An eventful season

Published April 13, 2024

THE Senate chairman and deputy chairman were elected unopposed, and 41 new senators were sworn in on Tuesday, bringing to a close the reconfiguration of the Pakistani political order triggered by the dissolution of the PTI government on the same date two years earlier. Syed Yousuf Raza Gillani of the PPP and the PML-N’s Syedal Khan Nasir, respectively, ‘won’ the Senate chairman and deputy chairman seats amidst a boycott by the PTI, which had called for the election to be postponed till seats allocated to KP in the Upper House had been filled. Ignoring the opposition party’s plea, government representatives pressed ahead with the ‘democratic process’ and completed what has been criticised and derided by both political opponents and many observers as a ‘silent coup’ which began with the wholesale rigging of electoral results following the general elections held on Feb 8. As things stand, the PPP-PML-N combine now controls around two-thirds of both the Upper and Lower Houses of parliament and could, therefore, start affecting changes in the Constitution if it so wishes. However, no single party enjoys even a simple majority, meaning their strength is only in their unity.
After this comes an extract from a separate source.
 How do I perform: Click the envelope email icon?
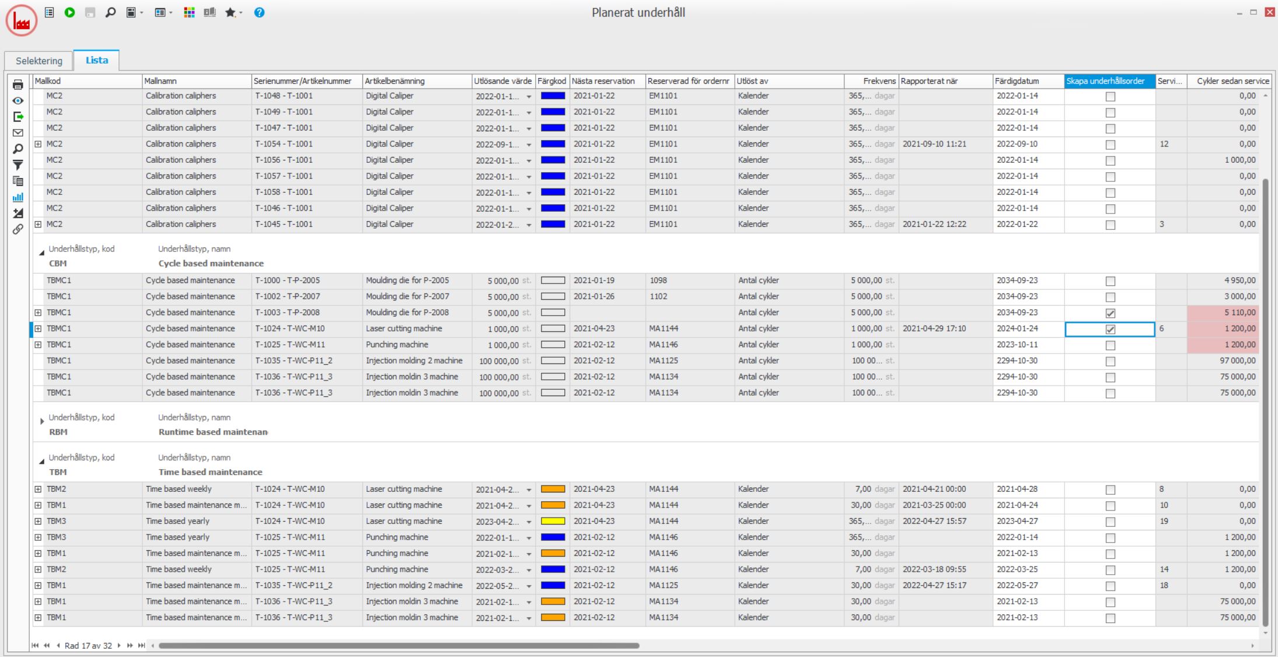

The current state of affairs appears to be precisely what political observers had long predicted: that the general election would give birth to another fractured parliament which would be amenable to being controlled from behind the scenes. Although initial results made it seem that the voters may have briefly upset that plan, the final outcome has been that which many perceive to be ‘preordained’. The ECP dutifully kept moving the goalposts, seemingly to ensure that the ‘plan’ did not go awry. Consider its latest: it postponed Senate elections for the KP Assembly on the grounds that the assembly “wasn’t complete”, even though it did not seem to matter on Tuesday that the Senate was similarly incomplete before it proceeded to elect a chairman and deputy chairman. Previously, elections for the presidency, prime minister, speaker and deputy speaker of the National Assembly had also been held in ‘incomplete’ Houses. Still, it will be the ECP’s ‘original sin’ which will be remembered most. In retrospect, the electoral watchdog’s decision to deprive the PTI of its electoral symbol was what appeared to ensure that it would be the will of unelected forces, and not the voters’, that would ultimately prevail.